**EXCERPT PROVIDED**
──────

What inspired you to start your business?
I started Wholegood because I genuinely believed there was a better way to source and sell food. One that respected the growers, the environment, and the customer. Back in 2007, organic produce was either overpriced or poorly presented. I saw a gap: beautiful, responsibly sourced fruit and veg that people would actually want to buy. I was selling fruit and veg from a rented van, picking and packing everything myself through the night, but I was obsessed with changing the food system from the inside out.
What was your biggest challenge and how did you overcome it?
The biggest challenge was scaling without losing what made Wholegood unique. As we grew, it became harder to hold on to the things that helped us stand out. Our culture, provenance, customer service. We overcame it by getting laser-focused: better systems, better hiring, better margins, and ruthless prioritisation. Not everything can be a priority, So I had to work out what actually mattered and double down on that, bit by bit.
How did you secure your initial funding?
I didn't come from money. The first version of Wholegood was built on grit, not capital. I secured seed funding from a friend about 9 months after I started to allow me to move into a slightly larger warehouse. Until we were in a place to access larger lines of credit and external investment. In those early days, our biggest resource was belief and relentless execution, not really cash.
How do you handle failure or setbacks?
By not making them mean too much. A failed product line, a bad hire, a supply chain problem, it all hurts but you can't build anything meaningful without failing pretty often. I did find that really hard over the first few years, I took every failure very personally but it is very important to move on quickly, we seem to be really bad at excepting failure in the UK, it's like it has a shame attached to it but you are only failing because you are trying, it's easy to not fail if you just stay in bed, at least you are getting off your arse and trying. This needs to be celebrated a lot more.
What advice would you give to someone hoping to scale up their UK based business to an annual revenue to £5m?
Know your margins inside-out and don't chase turnover at the expense of profitability £5m in revenue with no margin is just vanity. I made this mistake a lot! Focus on building a product or service that people actually want and then simplify the hell out of everything else, operations, team structure, pricing. Start small but plan for scale. And don't wait for perfection, ever, just learn and improve.

──────

**SHORT PROBLEM 1**
In the entries, substitute "point" for "pixel" from the first line through the line with "FAQ &Reviews (852, 114)", and give those lines again with nothing else changed.

**DATA TO USE**
──────

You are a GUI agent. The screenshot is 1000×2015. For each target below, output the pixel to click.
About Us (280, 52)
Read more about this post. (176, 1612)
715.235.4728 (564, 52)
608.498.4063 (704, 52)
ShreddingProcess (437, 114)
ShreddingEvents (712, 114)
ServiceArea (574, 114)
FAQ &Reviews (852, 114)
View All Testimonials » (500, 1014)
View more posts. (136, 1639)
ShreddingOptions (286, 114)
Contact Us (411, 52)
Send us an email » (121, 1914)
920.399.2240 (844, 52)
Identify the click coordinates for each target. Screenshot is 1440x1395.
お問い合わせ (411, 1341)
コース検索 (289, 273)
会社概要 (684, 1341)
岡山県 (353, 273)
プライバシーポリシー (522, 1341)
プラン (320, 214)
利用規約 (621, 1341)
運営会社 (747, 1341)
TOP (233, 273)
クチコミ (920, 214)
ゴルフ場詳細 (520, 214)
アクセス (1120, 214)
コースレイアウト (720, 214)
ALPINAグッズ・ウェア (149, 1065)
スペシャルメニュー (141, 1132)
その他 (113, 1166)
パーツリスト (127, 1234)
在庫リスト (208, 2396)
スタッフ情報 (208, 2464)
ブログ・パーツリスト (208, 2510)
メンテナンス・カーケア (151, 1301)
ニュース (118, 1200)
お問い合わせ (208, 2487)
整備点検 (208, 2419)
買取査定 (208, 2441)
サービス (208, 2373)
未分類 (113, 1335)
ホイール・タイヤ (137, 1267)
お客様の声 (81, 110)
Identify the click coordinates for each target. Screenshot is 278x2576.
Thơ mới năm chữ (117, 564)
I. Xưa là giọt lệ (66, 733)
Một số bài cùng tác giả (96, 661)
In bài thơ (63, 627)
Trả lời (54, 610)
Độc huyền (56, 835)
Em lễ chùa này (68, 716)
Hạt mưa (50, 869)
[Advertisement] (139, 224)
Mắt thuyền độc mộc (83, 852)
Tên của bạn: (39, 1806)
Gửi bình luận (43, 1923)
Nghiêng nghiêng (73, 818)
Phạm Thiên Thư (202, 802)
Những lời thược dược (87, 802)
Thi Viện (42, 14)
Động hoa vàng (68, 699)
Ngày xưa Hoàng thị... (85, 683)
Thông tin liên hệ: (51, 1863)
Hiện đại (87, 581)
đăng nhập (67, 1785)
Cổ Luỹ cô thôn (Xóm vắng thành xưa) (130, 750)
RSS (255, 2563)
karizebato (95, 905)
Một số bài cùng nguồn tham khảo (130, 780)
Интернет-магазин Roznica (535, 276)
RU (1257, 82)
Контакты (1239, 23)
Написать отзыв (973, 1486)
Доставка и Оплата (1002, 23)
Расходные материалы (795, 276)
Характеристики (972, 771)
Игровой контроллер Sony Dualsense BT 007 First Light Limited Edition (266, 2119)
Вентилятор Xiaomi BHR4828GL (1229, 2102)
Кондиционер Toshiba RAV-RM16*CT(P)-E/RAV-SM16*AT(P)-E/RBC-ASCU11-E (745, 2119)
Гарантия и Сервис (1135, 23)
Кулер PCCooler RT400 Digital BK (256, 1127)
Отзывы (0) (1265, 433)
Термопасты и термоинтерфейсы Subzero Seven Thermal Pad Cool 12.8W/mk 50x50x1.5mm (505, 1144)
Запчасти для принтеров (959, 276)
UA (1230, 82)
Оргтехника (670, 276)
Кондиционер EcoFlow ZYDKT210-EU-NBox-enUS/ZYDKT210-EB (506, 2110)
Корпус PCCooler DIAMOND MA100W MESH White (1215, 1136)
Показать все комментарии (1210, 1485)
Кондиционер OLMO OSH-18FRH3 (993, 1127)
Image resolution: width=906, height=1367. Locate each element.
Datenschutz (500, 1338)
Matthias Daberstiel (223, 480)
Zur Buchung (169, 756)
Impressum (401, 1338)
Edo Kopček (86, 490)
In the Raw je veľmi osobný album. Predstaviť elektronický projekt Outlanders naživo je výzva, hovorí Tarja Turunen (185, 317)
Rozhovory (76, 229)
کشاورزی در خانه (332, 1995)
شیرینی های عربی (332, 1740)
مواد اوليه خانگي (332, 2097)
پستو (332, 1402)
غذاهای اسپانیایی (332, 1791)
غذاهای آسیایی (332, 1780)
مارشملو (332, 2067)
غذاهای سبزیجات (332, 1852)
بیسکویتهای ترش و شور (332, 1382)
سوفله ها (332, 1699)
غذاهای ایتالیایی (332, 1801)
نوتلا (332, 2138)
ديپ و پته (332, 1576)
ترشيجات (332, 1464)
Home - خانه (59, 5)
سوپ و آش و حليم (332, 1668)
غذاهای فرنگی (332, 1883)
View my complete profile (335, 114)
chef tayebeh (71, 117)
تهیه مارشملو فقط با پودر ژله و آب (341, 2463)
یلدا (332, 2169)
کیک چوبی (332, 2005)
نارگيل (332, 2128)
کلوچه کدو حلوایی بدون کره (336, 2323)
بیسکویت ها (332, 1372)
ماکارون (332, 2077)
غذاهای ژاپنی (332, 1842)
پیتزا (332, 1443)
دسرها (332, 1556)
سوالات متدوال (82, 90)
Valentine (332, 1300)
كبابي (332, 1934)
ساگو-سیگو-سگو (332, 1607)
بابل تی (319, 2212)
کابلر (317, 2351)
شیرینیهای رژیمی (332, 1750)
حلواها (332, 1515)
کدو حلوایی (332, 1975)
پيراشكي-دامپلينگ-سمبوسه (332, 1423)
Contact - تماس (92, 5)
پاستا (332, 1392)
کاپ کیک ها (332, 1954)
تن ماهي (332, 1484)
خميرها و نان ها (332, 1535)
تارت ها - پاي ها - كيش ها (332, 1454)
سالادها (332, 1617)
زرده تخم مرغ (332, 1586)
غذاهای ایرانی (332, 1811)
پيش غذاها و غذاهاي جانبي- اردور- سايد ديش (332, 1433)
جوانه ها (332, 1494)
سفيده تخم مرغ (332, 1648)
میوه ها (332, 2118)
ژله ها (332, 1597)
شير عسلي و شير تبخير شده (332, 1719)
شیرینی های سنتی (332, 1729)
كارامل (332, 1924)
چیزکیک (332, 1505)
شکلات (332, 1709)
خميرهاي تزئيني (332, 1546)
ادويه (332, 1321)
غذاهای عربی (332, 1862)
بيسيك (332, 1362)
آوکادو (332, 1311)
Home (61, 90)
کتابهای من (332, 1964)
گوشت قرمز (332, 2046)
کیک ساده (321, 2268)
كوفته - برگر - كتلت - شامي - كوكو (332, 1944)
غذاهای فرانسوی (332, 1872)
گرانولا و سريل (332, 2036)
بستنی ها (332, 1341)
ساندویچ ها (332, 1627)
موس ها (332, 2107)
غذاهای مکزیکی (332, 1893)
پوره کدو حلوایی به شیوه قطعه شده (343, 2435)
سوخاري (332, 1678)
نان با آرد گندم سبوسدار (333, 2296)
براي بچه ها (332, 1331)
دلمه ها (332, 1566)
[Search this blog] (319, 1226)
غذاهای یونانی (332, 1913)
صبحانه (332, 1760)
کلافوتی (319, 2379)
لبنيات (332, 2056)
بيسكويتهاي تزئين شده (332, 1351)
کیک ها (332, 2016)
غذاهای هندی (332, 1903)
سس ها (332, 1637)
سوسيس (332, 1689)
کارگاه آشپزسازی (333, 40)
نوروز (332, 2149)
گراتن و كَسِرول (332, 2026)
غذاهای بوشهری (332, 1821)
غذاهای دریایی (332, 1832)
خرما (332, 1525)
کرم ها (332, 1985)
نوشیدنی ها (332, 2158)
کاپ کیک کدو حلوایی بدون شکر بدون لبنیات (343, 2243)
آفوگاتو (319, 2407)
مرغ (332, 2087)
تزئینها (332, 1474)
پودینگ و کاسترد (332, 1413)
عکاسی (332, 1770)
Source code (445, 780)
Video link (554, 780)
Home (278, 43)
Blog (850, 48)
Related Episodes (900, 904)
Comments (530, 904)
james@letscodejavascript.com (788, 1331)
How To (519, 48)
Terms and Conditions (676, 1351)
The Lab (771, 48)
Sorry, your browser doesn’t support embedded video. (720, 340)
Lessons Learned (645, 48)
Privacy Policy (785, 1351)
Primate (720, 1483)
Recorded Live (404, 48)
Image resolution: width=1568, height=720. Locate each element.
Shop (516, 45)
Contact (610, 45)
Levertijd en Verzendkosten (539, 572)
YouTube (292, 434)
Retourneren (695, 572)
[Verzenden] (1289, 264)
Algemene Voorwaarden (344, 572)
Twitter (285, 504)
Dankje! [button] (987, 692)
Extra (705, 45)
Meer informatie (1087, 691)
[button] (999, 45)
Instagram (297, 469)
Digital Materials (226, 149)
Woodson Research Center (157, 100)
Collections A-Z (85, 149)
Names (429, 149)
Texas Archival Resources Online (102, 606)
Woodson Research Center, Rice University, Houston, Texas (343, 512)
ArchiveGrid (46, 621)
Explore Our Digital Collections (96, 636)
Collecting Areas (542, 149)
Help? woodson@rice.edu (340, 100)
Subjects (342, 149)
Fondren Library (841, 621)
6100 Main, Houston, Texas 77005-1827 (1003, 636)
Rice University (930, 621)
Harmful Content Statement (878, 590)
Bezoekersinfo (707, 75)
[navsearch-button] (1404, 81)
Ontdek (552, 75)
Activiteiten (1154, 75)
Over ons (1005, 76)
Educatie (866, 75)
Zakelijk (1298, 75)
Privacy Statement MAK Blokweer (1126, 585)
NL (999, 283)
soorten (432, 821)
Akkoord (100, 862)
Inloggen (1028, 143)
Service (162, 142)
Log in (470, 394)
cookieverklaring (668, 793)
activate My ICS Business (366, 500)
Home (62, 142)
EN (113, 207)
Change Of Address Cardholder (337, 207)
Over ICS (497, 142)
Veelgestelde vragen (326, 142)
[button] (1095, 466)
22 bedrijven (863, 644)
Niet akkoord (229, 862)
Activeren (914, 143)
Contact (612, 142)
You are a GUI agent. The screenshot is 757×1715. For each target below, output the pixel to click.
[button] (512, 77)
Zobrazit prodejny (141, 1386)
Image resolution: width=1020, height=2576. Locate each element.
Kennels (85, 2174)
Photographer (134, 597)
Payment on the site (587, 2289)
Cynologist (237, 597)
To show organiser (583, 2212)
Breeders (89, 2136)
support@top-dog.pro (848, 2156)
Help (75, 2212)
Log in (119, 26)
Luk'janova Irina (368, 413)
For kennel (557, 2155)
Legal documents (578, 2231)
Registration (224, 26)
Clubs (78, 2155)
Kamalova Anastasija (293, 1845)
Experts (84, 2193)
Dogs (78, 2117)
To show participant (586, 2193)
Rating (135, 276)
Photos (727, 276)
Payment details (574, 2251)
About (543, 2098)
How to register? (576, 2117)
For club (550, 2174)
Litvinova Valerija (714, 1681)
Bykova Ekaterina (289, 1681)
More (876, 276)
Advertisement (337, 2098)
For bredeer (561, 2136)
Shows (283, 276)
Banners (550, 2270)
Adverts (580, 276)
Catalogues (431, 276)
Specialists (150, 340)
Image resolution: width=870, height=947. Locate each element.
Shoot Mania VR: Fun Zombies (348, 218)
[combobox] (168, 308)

──────

**SHORT PROBLEM 2**
From the interview, copy word for word the passage from "I started Wholegood" to "the inside out.".

**WRITTEN SOLUTION 1**
You are a GUI agent. The screenshot is 1000×2015. For each target below, output the point to click.
About Us (280, 52)
Read more about this post. (176, 1612)
715.235.4728 (564, 52)
608.498.4063 (704, 52)
ShreddingProcess (437, 114)
ShreddingEvents (712, 114)
ServiceArea (574, 114)
FAQ &Reviews (852, 114)

**WRITTEN SOLUTION 2**
I started Wholegood because I genuinely believed there was a better way to source and sell food. One that respected the growers, the environment, and the customer. Back in 2007, organic produce was either overpriced or poorly presented. I saw a gap: beautiful, responsibly sourced fruit and veg that people would actually want to buy. I was selling fruit and veg from a rented van, picking and packing everything myself through the night, but I was obsessed with changing the food system from the inside out.